Weltweite Giftquellen Die vergessenen Lecks der Öl-Industrie

AP

Von Kai Lange

5. Teil: Nordsee: Ölschwaden und der vergessene Blowout


Das Wort "Blowout" erreichte erst durch den Untergang der Deepwater Horizon und die Ölkatastrophe im Golf von Mexiko traurige Berühmtheit. Doch bereits 1990 sorgte die englische Ölfirma Mobil North Sea Limited mitten in der Nordsee für einen Blowout, als sie auf der Suche nach Öl eine unter Überdruck stehende Gasblase anstach. "Der Überdruck entlud sich durch das Bohrgestänge, doch die Bohrinsel ist damals im Gegensatz zur Deepwater Horizon nicht explodiert", berichtet Greenpeace-Experte Bussau. Die Bohrungen wurden sofort eingestellt, die Bohrinsel abgezogen - und seit 20 Jahren strömen gewaltige Mengen Methan aus dem unverschlossenen Leck am Meeresgrund aus.

Nachfolger der Mobil-Organisation wurde im Dezember 1999 der Ölkonzern Exxon. Die britische Regierung hat die Untersuchung des Gaslecks bereits vor Jahren eingestellt - es bestehe keine Gefahr für die Umwelt, heißt es. Doch aus diesem Bohrloch entweichen nach Berechnungen des Instituts für Meereswissenschaften an der Uni Kiel etwa 25 Prozent des gesamten Methanausstoßes der Nordsee.

"Es ist eine der größten Methangasquellen Europas. In den Seekarten sind entsprechende Warnhinweise eingezeichnet", berichtet Bussau. Während Verbraucher versuchten, die CO-2-Belastung durch umweltbewusstes Verhalten zu senken, ströme dort das als Treibhausgas weitaus wirksamere Methan weiterhin ungehindert aus.

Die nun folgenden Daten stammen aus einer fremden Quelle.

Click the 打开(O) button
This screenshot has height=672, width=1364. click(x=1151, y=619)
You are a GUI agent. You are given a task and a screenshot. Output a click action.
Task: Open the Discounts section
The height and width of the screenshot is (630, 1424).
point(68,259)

Methangas ist unsichtbar. Deutlich sichtbar sind jedoch die Ölschlieren, die sich um die rund 400 Ölförderplattformen in der Nordsee legen. Seit 1995 überfliegt Bussau regelmäßig die Förderanlagen in der Nordsee, zuletzt im Mai 2010. "Die Plattformen stehen bei ganz normalem Betrieb in einem Ölteppich - denn nachdem das geförderte Gemisch aus Öl, Wasser und Gas getrennt worden ist, wird das ölhaltige Restwasser wieder abgelassen." Eine bessere Filterung wäre für die Fördergesellschaften aufwendig und teuer. Solange es keine entsprechenden Auflagen gebe, sei eine chronische Verschmutzung der Umwelt die günstigere Lösung.